Date: 2006-09-05 07:57 am (UTC)
From: [identity profile] pixelmist.livejournal.com
She was commemorated on "Hippopotamomus" with a song about masturbating monkeys which she claimed to be too scared to listen to.

Oh, to commemorate an ex-girlfriend that way! You've given me a new mission, sir.

(no subject)

Date: 2006-09-05 08:54 am (UTC)
From: [identity profile] jermynsavile.livejournal.com
I worked at Rough Trade in 1977 and don't buy all the idealising of the place. Geoff Travis was, in the 60s parlance he loved so well, a 'bread head' - haven't seen anything about his career since that makes me change my mind. The customers gave the shop meaning - and a direction -that its owner(s) didn't have, they were just opportunists.

Still shop at the branch at Slam City Skates and I get a far stronger feeling of commitment to music there than I ever did at the original shop.

Books about shops now.

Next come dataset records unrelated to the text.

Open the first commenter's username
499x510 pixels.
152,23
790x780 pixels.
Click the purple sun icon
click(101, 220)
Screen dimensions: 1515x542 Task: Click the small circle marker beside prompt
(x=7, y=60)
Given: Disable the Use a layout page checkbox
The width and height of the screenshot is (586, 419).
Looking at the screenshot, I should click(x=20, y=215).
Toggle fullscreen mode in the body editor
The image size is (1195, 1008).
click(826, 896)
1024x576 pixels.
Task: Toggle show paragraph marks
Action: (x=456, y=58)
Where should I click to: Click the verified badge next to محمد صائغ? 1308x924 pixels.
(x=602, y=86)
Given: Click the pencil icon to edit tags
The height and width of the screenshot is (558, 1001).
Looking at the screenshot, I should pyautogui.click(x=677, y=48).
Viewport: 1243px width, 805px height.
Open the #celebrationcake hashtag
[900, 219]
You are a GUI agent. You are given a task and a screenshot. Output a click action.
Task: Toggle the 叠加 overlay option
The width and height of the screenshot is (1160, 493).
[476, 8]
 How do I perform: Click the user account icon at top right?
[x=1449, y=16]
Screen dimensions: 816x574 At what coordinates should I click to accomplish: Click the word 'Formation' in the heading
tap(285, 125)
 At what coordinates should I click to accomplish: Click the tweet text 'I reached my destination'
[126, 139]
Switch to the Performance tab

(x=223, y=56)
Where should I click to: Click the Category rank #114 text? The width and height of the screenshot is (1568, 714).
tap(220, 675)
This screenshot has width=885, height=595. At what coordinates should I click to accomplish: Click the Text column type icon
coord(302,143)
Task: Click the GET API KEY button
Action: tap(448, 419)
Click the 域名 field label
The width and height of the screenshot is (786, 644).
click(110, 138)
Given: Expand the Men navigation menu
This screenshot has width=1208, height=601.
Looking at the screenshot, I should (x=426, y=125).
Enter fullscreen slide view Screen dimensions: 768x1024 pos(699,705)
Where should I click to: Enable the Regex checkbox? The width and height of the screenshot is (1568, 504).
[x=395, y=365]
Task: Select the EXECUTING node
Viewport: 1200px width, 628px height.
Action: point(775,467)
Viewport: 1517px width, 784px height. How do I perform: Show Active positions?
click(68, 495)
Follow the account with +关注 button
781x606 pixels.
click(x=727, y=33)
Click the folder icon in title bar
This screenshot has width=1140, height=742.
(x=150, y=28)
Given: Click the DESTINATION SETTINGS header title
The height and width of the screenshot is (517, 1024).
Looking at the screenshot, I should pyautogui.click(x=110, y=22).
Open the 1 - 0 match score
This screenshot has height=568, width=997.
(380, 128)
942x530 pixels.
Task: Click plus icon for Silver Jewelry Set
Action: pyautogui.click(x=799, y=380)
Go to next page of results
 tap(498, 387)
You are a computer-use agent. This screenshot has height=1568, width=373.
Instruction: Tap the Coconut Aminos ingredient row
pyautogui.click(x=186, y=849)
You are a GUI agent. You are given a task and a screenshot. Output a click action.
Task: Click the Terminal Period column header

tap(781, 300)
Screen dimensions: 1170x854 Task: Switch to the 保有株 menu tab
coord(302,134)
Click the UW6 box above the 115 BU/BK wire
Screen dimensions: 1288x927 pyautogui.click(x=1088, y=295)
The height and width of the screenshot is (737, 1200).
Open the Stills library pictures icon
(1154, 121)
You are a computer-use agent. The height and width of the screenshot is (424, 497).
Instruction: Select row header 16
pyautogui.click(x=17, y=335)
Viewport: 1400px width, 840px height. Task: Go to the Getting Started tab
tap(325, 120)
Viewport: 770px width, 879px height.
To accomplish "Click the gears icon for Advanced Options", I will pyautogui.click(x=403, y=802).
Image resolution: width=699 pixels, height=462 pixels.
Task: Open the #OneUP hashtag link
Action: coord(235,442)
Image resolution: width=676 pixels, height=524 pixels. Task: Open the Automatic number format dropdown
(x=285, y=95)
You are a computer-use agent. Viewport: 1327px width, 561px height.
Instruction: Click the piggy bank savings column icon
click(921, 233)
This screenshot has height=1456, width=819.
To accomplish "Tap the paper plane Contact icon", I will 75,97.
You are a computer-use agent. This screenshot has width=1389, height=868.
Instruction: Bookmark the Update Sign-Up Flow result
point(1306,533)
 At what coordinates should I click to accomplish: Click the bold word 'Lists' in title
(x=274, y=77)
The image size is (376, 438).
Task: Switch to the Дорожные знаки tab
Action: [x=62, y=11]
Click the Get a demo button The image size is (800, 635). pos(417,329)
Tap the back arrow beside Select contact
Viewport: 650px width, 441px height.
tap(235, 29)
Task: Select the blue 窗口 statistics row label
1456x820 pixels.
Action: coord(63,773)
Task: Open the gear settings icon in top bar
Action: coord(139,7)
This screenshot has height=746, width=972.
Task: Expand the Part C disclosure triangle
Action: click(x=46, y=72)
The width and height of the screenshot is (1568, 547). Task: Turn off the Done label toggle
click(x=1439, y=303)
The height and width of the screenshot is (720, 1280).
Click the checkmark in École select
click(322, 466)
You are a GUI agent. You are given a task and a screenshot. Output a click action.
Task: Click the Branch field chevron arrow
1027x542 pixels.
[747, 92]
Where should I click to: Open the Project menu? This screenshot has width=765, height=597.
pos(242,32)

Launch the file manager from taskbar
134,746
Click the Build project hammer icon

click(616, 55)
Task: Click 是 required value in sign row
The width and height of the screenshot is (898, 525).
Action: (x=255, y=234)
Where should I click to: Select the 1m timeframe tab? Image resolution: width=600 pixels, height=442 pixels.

Will 'rock' music ever tire of navel gazing? It's weighed down by its history. What next? Books about individual punters and their record collections? Though with Thurston Moore's book on Mixtapes I guess that this may have already started happening?

(no subject)

Date: 2006-09-05 09:23 am (UTC)
From: [identity profile] imomus.livejournal.com
Books about shops now.

To be fair, Rough Trade was both a shop and a record label. And, some say, a "state of mind". But yeah, it is all terrible navel-gazing, and a sign that music is pretty much over but for the nostalgia industry spin-offs.

What next? Books about individual punters and their record collections?

Eureka! You just invented Nick Hornby!

(no subject)

Date: 2006-09-05 11:30 am (UTC)
From: [identity profile] jermynsavile.livejournal.com
I'd forgotten about Nick Hornby. He eulogises sport in the same way: his life built around boring Arsenal games and worthy indie records from the mid-80s. I can't imagine anything more tedious.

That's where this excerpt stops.